▶ _Trecho do texto_

▬▬▬▬▬▬

Tal análise de Lassale é corroborada por estudiosos contemporâneos como Roberto Lyra Filho:

"O discurso competente, em que a ciência se corrompe a fim de servir à dominação, mantém ligação inextrincável com o discurso conveniente, mediante o qual as classes privilegiadas substituem a realidade pela imagem que lhes é mais favorável, e tratam de impô-la aos demais, com todos os recursos de que dispõem (órgãos de comunicação de massas, ensino, instrumentos especiais de controle social de que participam e, é claro, com forma destacada, as próprias leis)." 5

A outra importante análise de Lassale diz que o poder organizado, como por exemplo, o poder do Exército, apesar de menor que o poder do povo (poder desorganizado), tem mais efetividade, pois o poder do povo, apesar de muito mais numeroso, não é fácil de ser articulado e assim, torna-se um poder menos forte.

Mesmo assim, constantemente com o Exército a vencer, não há vitaliciedade nas relações de poder.

"Essas questões explicam como um poder menos forte, mas organizado, pode manter-se durante muitos anos, sufocando o poder muito mais forte, mas desorganizado, do povo, até que um dia a população cansada de ver os assuntos nacionais tão mal administrados e de saber que tudo é praticado contra a sua vontade e contra os interesses gerais da Nação, levanta o seu ódio contra o poder organizado, opondo-lhe a sua formidável supremacia, embora desorganizada." 6

Roberto Lyra também cita que a dominação-subordinação entre as formas de poder não são perpétuas.

“Tal dominação, evidentemente, não será eterna, pois as contradições da estrutura acabam rompendo a pirâmide do poder e, conscientizados nisso, os que carregam o peso da opressão, abrem espaço à contestação da ideologia oficial" 7

  1. Breve história constitucionalista e a sabedoria constitucional

Canotilho, importante estudioso sobre a Constituição, afirma que:

"As constituições escritas são uma criação da época moderna. É evidente, porém, que todas as sociedades politicamente organizadas, qualquer que sejam as suas estruturas sociais, possuem certas formas de ordenação susceptíveis de serem designadas por Constituição." 8

Lassale defende justamente isso, a ideia de que "Não é possível imaginar uma Nação onde não existem os fatores reais do poder"9, ou seja, onde não tenha existido um conjunto de normas, uma Constituição. Para exemplificar, ele cita a subordinação do povo aos nobres na França Medieval mesmo sem a existência de qualquer documento escrito.

▬▬▬▬▬▬

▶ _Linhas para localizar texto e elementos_

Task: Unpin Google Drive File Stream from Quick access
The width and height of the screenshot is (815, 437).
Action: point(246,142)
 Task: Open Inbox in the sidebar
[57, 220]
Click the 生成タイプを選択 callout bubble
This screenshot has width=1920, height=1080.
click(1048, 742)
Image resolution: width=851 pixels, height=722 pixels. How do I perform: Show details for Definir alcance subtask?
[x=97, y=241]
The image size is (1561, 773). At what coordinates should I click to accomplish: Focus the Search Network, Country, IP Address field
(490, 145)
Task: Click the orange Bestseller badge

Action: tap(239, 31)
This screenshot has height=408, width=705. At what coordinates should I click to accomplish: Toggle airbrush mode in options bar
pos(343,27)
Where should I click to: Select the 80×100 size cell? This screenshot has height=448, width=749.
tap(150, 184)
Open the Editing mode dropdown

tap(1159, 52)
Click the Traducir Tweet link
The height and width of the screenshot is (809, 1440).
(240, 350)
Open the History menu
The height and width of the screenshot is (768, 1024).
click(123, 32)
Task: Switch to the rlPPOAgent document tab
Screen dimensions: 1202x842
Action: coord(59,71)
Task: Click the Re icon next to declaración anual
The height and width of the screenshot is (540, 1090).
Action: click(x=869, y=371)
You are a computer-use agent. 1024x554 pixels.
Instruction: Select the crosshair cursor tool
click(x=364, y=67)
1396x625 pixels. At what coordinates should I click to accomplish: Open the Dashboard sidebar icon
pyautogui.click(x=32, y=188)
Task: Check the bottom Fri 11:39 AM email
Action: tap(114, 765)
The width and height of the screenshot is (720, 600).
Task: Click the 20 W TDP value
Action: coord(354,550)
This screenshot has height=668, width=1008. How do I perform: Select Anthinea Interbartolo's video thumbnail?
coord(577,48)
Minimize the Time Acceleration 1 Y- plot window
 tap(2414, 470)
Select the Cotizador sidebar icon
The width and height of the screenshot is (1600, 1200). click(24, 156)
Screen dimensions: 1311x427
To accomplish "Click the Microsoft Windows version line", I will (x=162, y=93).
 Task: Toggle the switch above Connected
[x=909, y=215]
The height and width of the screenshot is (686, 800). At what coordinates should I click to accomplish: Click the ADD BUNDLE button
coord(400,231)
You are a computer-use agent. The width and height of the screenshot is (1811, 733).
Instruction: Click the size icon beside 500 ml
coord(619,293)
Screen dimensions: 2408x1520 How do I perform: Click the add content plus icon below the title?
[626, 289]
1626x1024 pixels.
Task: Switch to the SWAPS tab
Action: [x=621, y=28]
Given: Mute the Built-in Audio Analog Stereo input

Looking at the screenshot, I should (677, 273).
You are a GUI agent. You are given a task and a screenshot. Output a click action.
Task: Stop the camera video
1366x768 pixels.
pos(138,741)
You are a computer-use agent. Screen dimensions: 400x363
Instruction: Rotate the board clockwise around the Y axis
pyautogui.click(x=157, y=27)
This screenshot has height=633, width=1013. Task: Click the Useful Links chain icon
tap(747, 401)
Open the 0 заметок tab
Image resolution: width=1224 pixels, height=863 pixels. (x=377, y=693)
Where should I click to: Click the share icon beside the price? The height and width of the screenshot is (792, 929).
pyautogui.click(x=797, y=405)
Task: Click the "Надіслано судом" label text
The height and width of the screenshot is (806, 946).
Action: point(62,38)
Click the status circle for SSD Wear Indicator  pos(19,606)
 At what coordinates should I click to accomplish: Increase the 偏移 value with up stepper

▬▬▬▬▬▬

▶ _Tarefa a realizar_
Prossiga o texto sobre a Constituição e os fatores reais do poder, começando logo após a última frase.

▶ _Resultado da tarefa_
Os dois autores entram em compasso mais uma vez quando ratificam que se pode atribuir aos tempos modernos, não a origem da Constituição real e efetiva, mas sim, a origem da Constituição escrita.

E essa Constituição escrita surgiu devido, justamente, a transformações nos elementos reais do poder. Por exemplo, a Constituição feudal na qual os nobres tinham destaque e o príncipe tinha seu poder limitado por essa nobreza dará lugar a uma nova Constituição, da época do Absolutismo. Por quê? Porque transformações ocorreram: a população aumentou, a burguesia nasceu, o príncipe, estrategicamente, se distanciou dos nobres, tudo isso, são mutações que fazem com que a nova forma de poder vigente elabore por escrito uma nova Lei Magna no intuito de buscar a legitimidade.

E assim, finalmente, a Lei das Leis só poderá ser considerada apropriada a determinada nação se estiver condizente, em sua essência, com os fatores de poder que conduzem o território. Quando a Lei Magna escrita não corresponder a Lei Magna real é porque o círculo da legalidade não coincide com o da legitimidade, assim, a questão será só de tempo para que os conflitos ocorram e a folha de papel desmorone perante a Constituição real e efetiva.

  1. O poder invencível da Nação

Aqui, mais uma vez Lassale tece as disparidades entre um poder organizado e um poder desorganizado, descrevendo novamente a superioridade do Exército frente ao povo e de diferenças que já mencionei nos tópicos anteriores. Todavia, dessa vez o autor abre uma lacuna para essa que parecia ser uma constante, povo sendo derrotado pelo Exército. Ele diz que existem casos isolados, situações históricas de grande emoção, em que o sentimento nacional é fomentado, e, com esforços extremos, consegue vencer o pequeno poder organizado do Exército.

Roberto Lyra, mais uma vez emparelha-se com Lassale ao dizer:

“Há condições sociais que favorecem a conscientização: elas emergem quando as contradições de uma estrutura social se agravam e a crise mais funda torna claros os contrastes entre a realidade e as ideologias. A crise econômica e, mais amplamente, a crise social determinam rachaduras nas paredes institucionais e rompem o verniz das ideologias.” 10

Mas daí, dessa mesma lacuna, Lassale também pondera que para tal oportunidade de mudança das formas de poder tornar-se concreta, faz-se necessário transformar o exército de forma radical, de modo a não voltar a ser meio de repressão do rei contra a Nação. E segundo Lassale, talvez devido às experiências da Revolução Prussiana isso não ocorreria pois os servidores do exército são práticos e oportunos já os servidores do povo são teóricos e só se mobilizam quando já estão ameaçados, assim para estes últimos o aumento de suas vozes só aumenta a quantidade de tiros recebida.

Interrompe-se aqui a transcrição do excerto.